Input:
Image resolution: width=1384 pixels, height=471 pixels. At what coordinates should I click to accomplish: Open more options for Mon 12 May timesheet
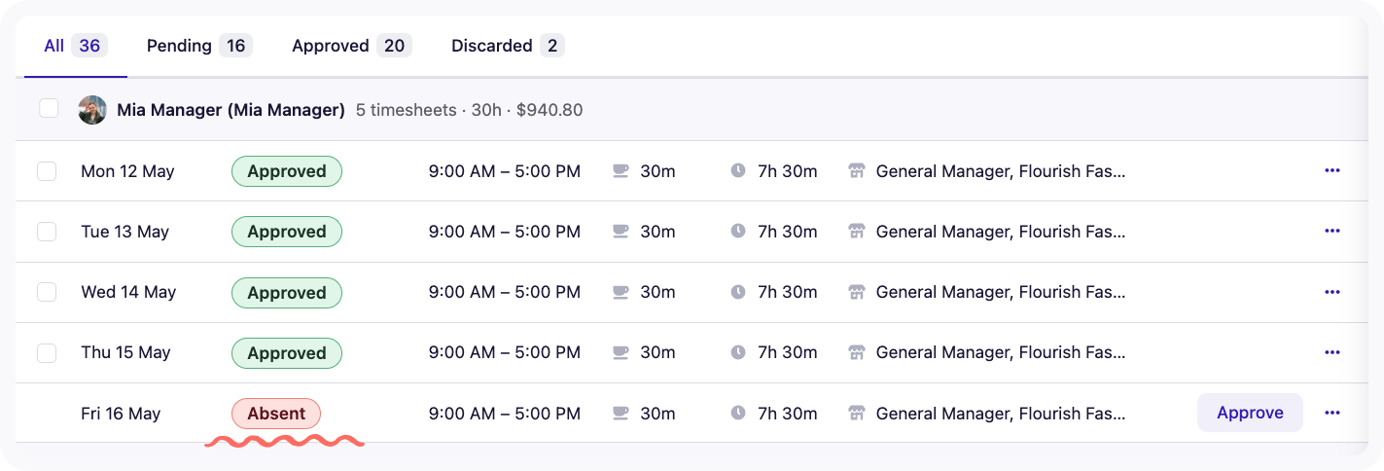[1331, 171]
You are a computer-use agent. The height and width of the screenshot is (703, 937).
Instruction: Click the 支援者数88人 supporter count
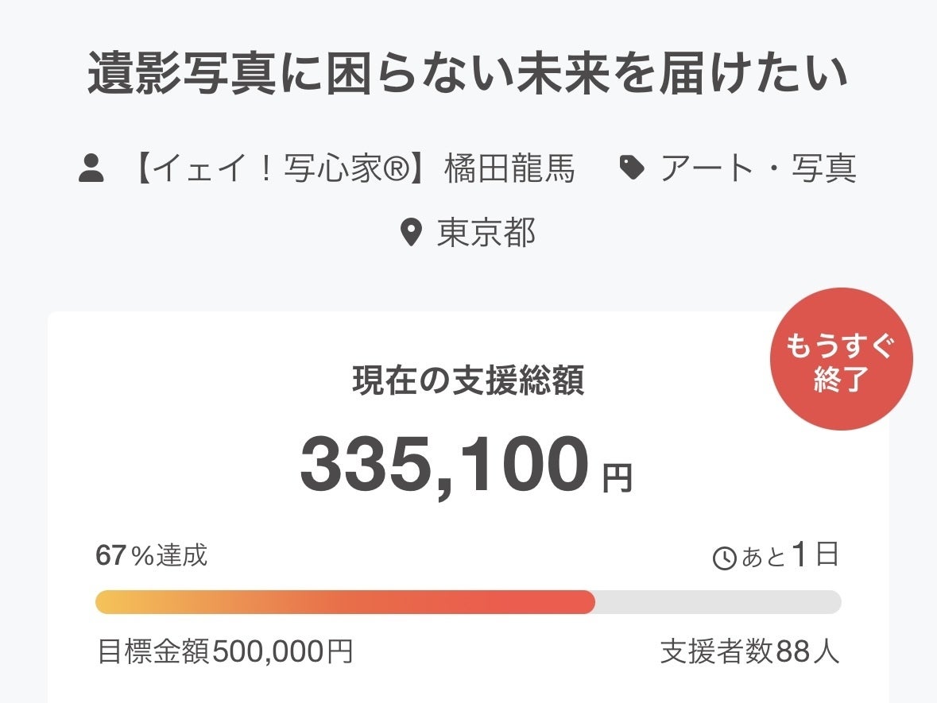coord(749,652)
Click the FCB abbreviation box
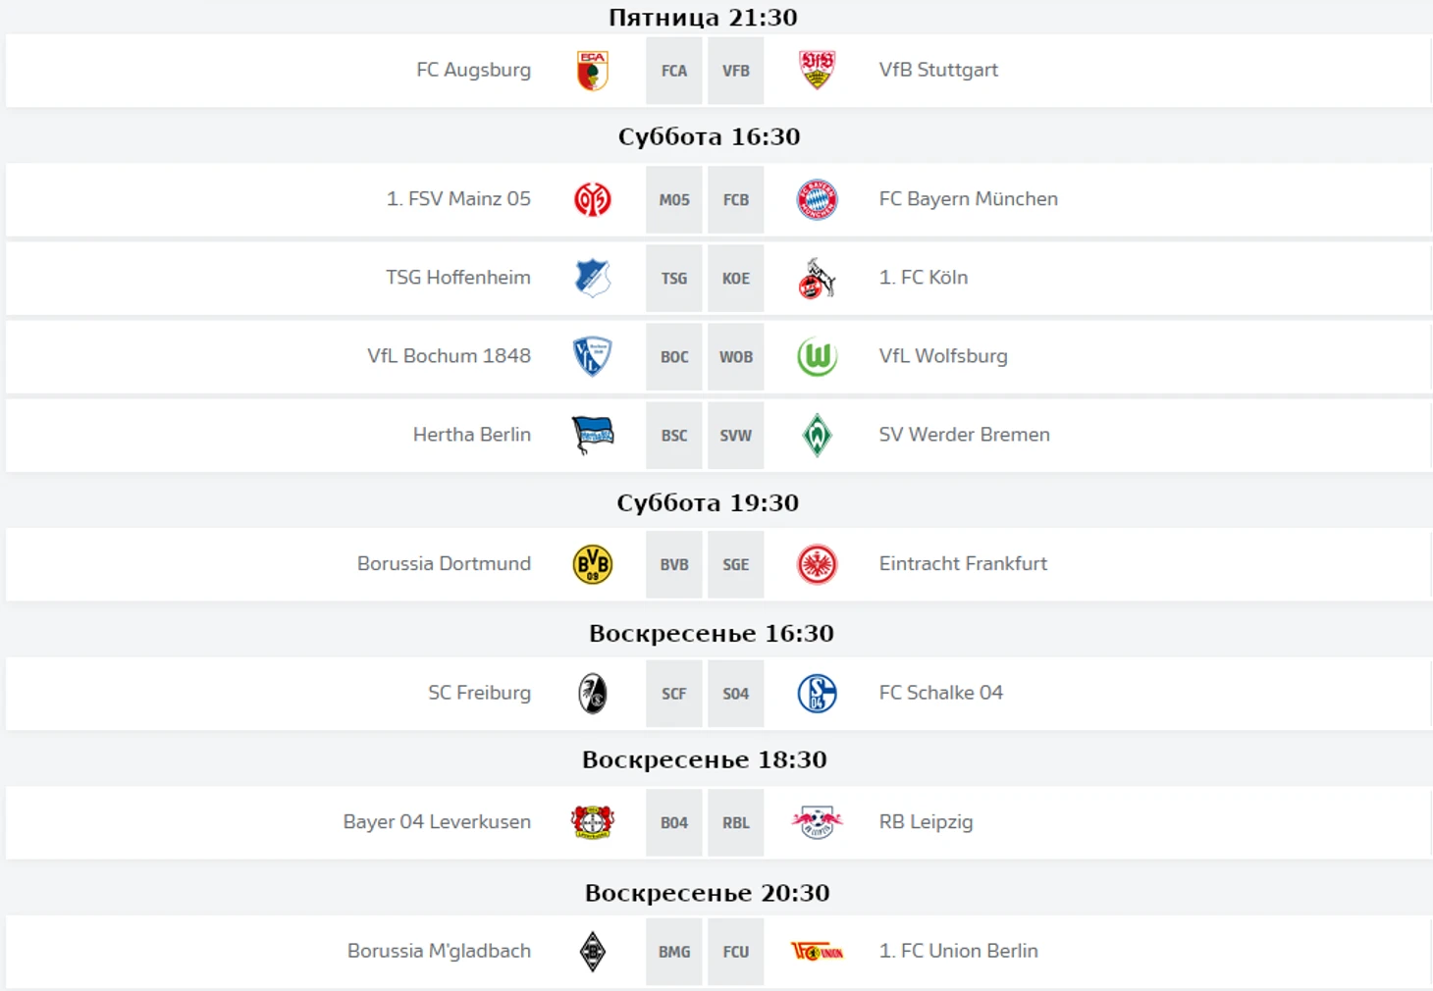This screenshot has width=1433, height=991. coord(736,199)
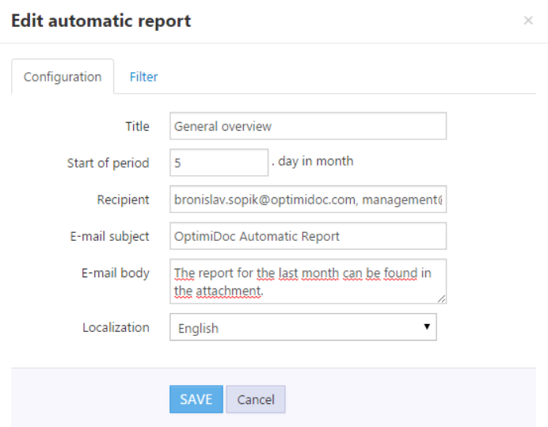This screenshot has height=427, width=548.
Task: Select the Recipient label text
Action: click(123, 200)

Activity: Above are the records; reproduce them exactly and leave out the pictures.

Task solution:
Image resolution: width=1384 pixels, height=471 pixels. At what coordinates should I click to accomplish: Open more options for Mon 12 May timesheet
[1331, 171]
You are a computer-use agent. The height and width of the screenshot is (703, 937).
Instruction: Click the 支援者数88人 supporter count
coord(749,652)
Click the FCB abbreviation box
This screenshot has width=1433, height=991. coord(736,199)
This screenshot has height=427, width=548.
Task: Select the Recipient label text
Action: click(123, 200)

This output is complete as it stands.